GfK and NIQ are typically associated with large-scale market measurement, retail intelligence, panel data, and syndicated commercial datasets. ProductNormaliser is not a replacement for that kind of market infrastructure. It is better thought of as a transparent product-record intelligence layer:
- ProductNormaliser focuses on entity resolution, specification normalisation, source trust, change tracking, and canonical product construction.
- GfK and NIQ typically operate higher in the commercial stack with broader market coverage, proprietary data assets, and enterprise reporting products.
- ProductNormaliser gives you explainable product records and evidence trails that can feed your own analytics, catalog, pricing, or monitoring workflows.
CNET-style experiences are usually editorial, shopper-facing, and review-driven. ProductNormaliser does not generate consumer reviews or editorial verdicts. Instead, it provides the structured evidence layer such experiences can consume:
- canonical specs
- source comparisons
- change history
- offer history
- conflict and disagreement visibility
In other words, CNET-style product insight sits closer to presentation and interpretation; ProductNormaliser sits closer to data capture, reconciliation, and explainable product truth.
Euromonitor and Mintel are commonly used for macro market research, category strategy, and consumer or industry trend reporting. ProductNormaliser is much more operational and granular:
- it monitors live source pages rather than producing broad market reports
- it tracks product-level evidence rather than consumer-survey or strategy narratives
- it is designed for ingestion into internal systems, not mainly for analyst reports
The simplest way to position ProductNormaliser is:
an open, explainable product-record intelligence engine rather than a full syndicated research platform
It is most useful where you want to own the data pipeline, inspect merge decisions, adapt category logic, and integrate the output into your own downstream services.
The solution now contains ten projects:
- ProductNormaliser.Domain: domain models, category schema, normalisation contracts, merge logic, and intelligence interfaces
- ProductNormaliser.Application: application-layer seam for use cases, orchestration, and future category-agnostic workflow composition
- ProductNormaliser.Infrastructure: MongoDB persistence, crawl queue, fetch/robots services, delta detection, extraction, trust, stability, and disagreement services
- ProductNormaliser.AdminApi: operational and intelligence read API for queue state, crawl logs, conflicts, product history, and quality analytics
- ProductNormaliser.Worker: background processing host that executes the discovery, crawl, and merge pipeline
- ProductNormaliser.Web: web UI host that will consume backend APIs rather than talking to persistence directly
- ProductNormaliser.Domain.Tests: focused test project for domain-level rules and models
- ProductNormaliser.Application.Tests: current broad integration and orchestration test suite while responsibilities are being split by layer
- ProductNormaliser.AdminApi.Tests: focused test project for API host and controller-facing behavior
- ProductNormaliser.Web.Tests: focused test project for the web UI host
- Operators register or enable managed crawl sources and assign categories such as
tv,monitor, andlaptop. - Each source carries a discovery profile with category entry pages, sitemap hints, allow or deny path rules, URL patterns, depth limits, and per-run budgets.
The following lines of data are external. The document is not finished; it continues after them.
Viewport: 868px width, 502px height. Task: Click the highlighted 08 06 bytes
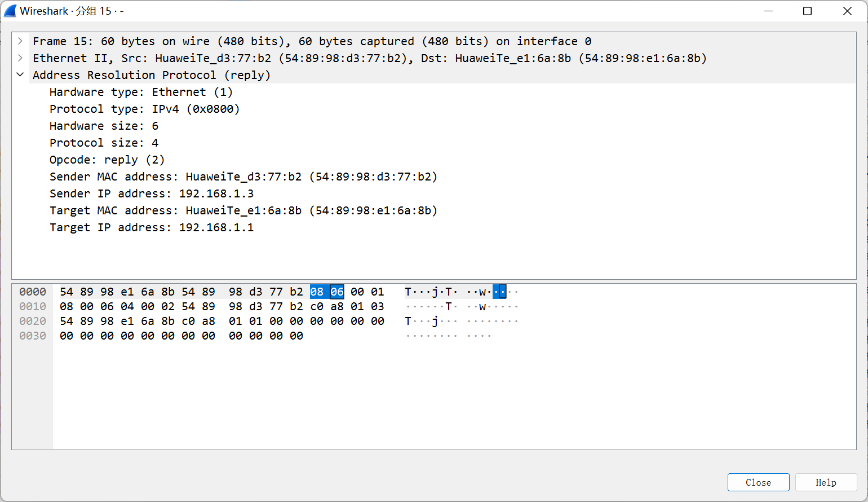[326, 292]
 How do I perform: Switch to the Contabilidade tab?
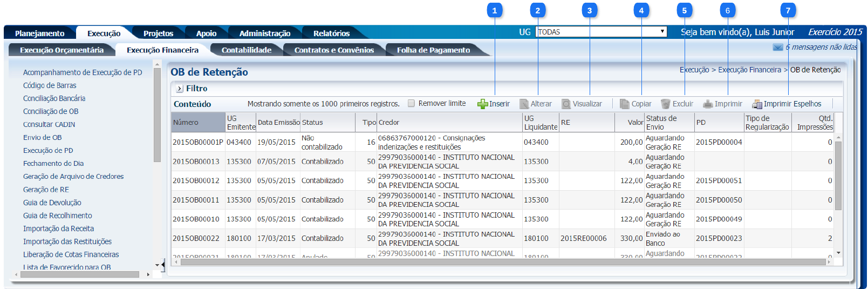[246, 50]
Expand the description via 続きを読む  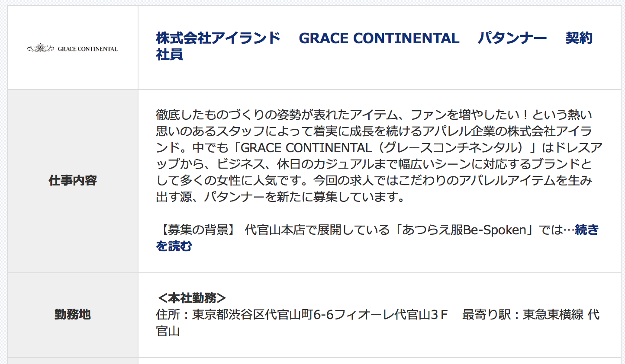click(x=377, y=238)
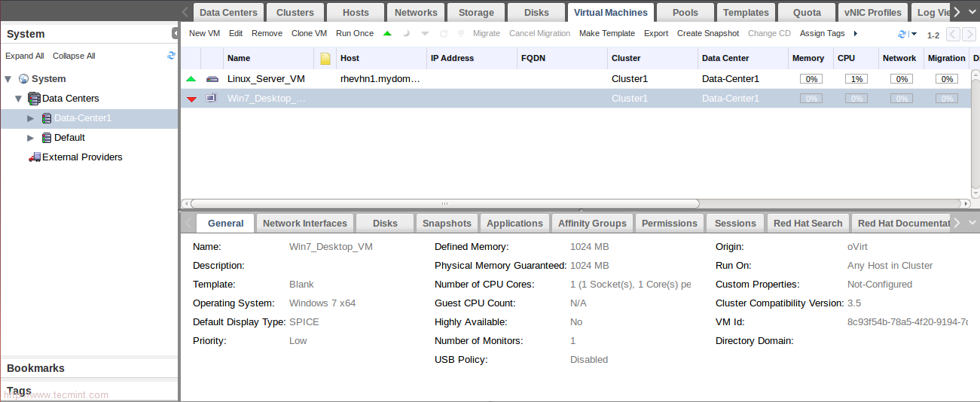Click the green Run VM arrow in toolbar
This screenshot has width=980, height=402.
pos(387,34)
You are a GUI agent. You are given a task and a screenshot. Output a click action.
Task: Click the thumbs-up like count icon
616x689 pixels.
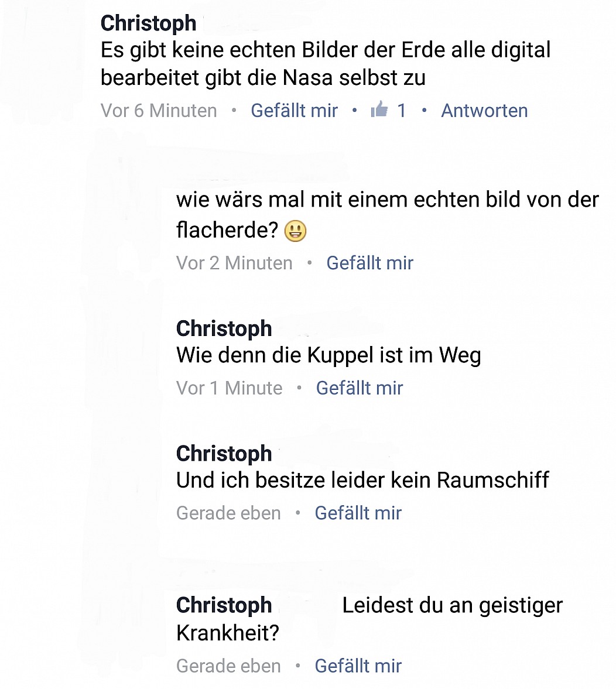coord(379,109)
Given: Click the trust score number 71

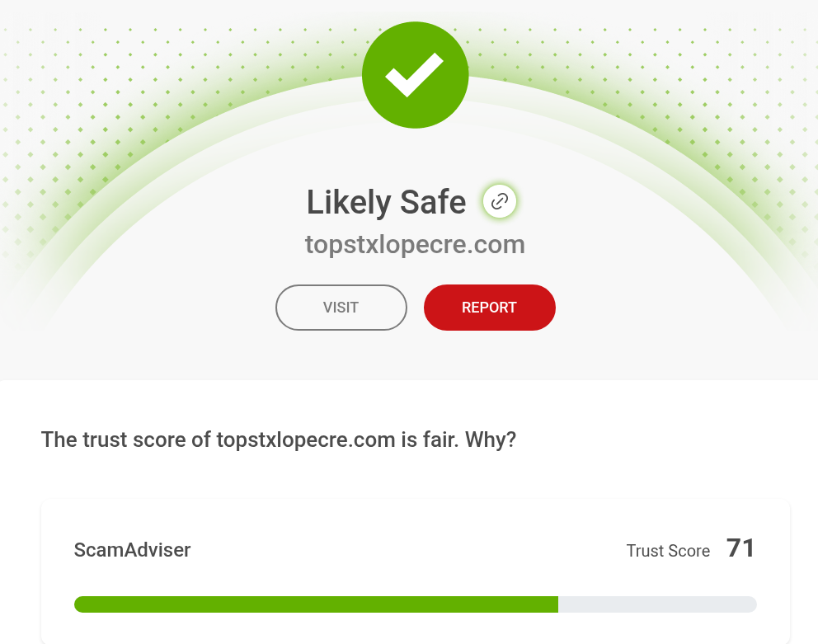Looking at the screenshot, I should [740, 548].
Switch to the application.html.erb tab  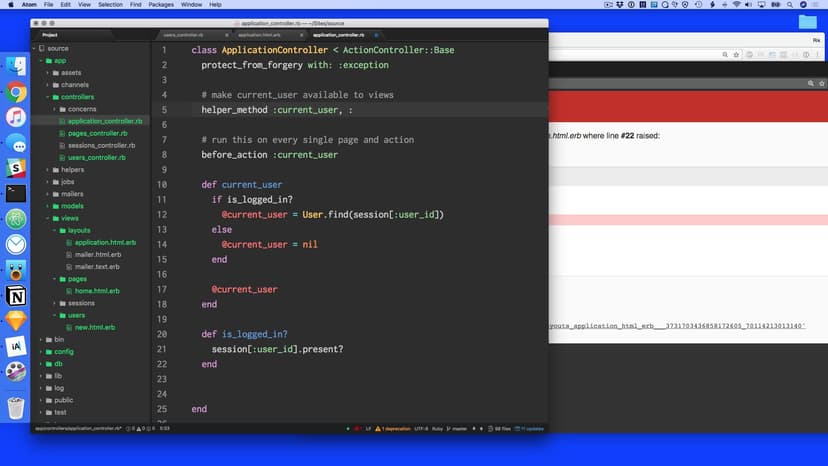[x=259, y=35]
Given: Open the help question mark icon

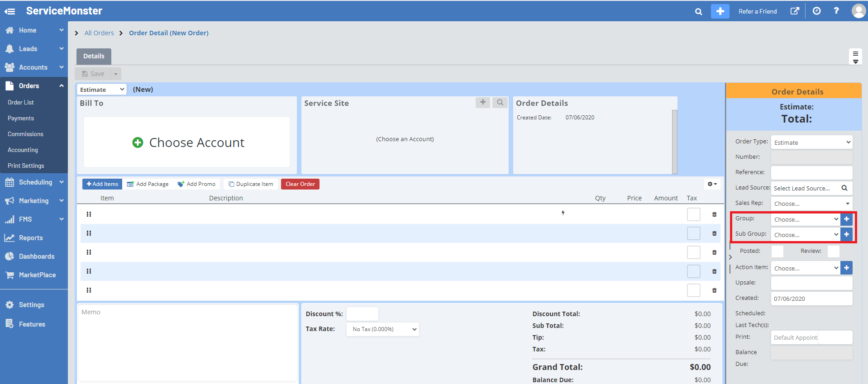Looking at the screenshot, I should (836, 11).
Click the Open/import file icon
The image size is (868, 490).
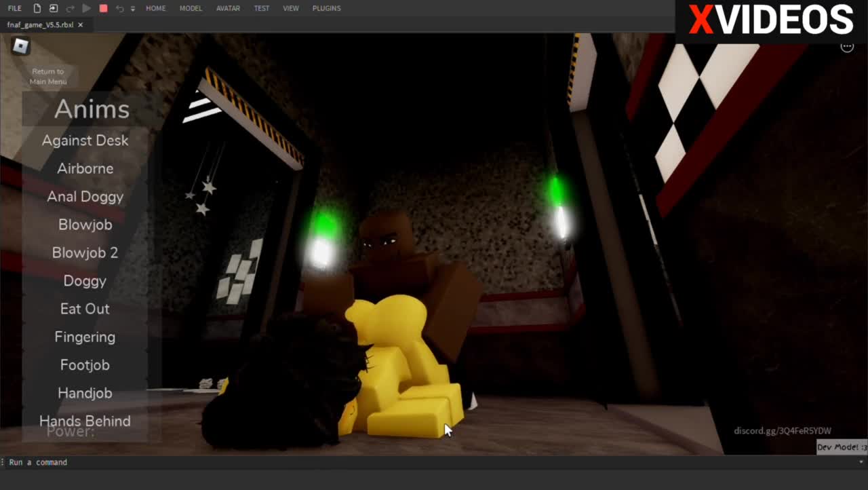tap(54, 8)
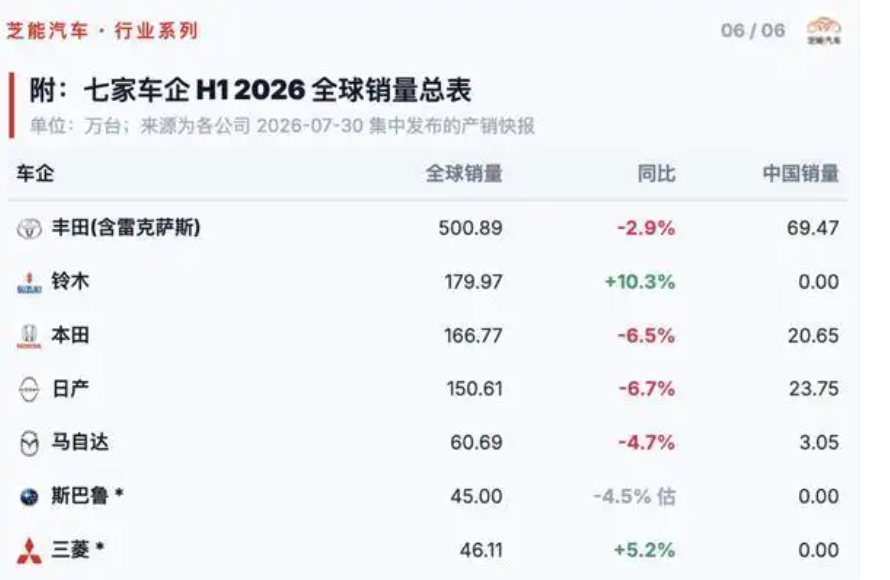Click the 芝能汽车 logo at top right
Viewport: 890px width, 580px height.
pyautogui.click(x=825, y=31)
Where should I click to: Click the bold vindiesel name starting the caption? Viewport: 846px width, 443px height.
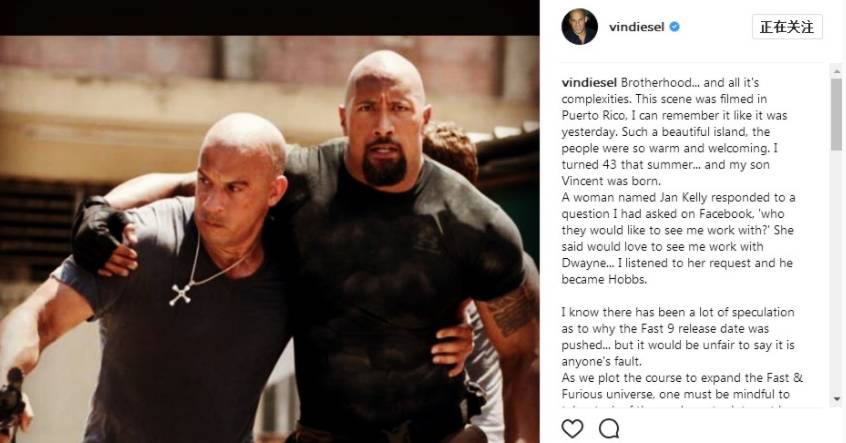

- A category crawl job now seeds deterministic discovery from eligible managed sources instead of relying only on pre-known targets.
- The discovery worker fetches sitemaps and listing pages while respecting robots rules, source throttling, depth limits, and URL budgets.
- Discovered URLs are classified, persisted, and promoted into crawl targets only when they look like valid product candidates.
- The crawl worker fetches confirmed product pages and extracts structured product evidence.
- A source product is built from extracted data and normalised into the canonical schema.
- Identity resolution decides whether the source product matches an existing canonical product.
- Merge logic computes evidence-weighted attribute winners, while conflicts, change events, trust snapshots, disagreement analytics, and discovery progress are persisted.
- Related-link expansion can feed nearby product and listing links back into discovery after successful product fetches.
- The admin API and Razor Pages console expose the operational and analytical view of source setup, discovery progress, product crawl progress, and catalogue quality.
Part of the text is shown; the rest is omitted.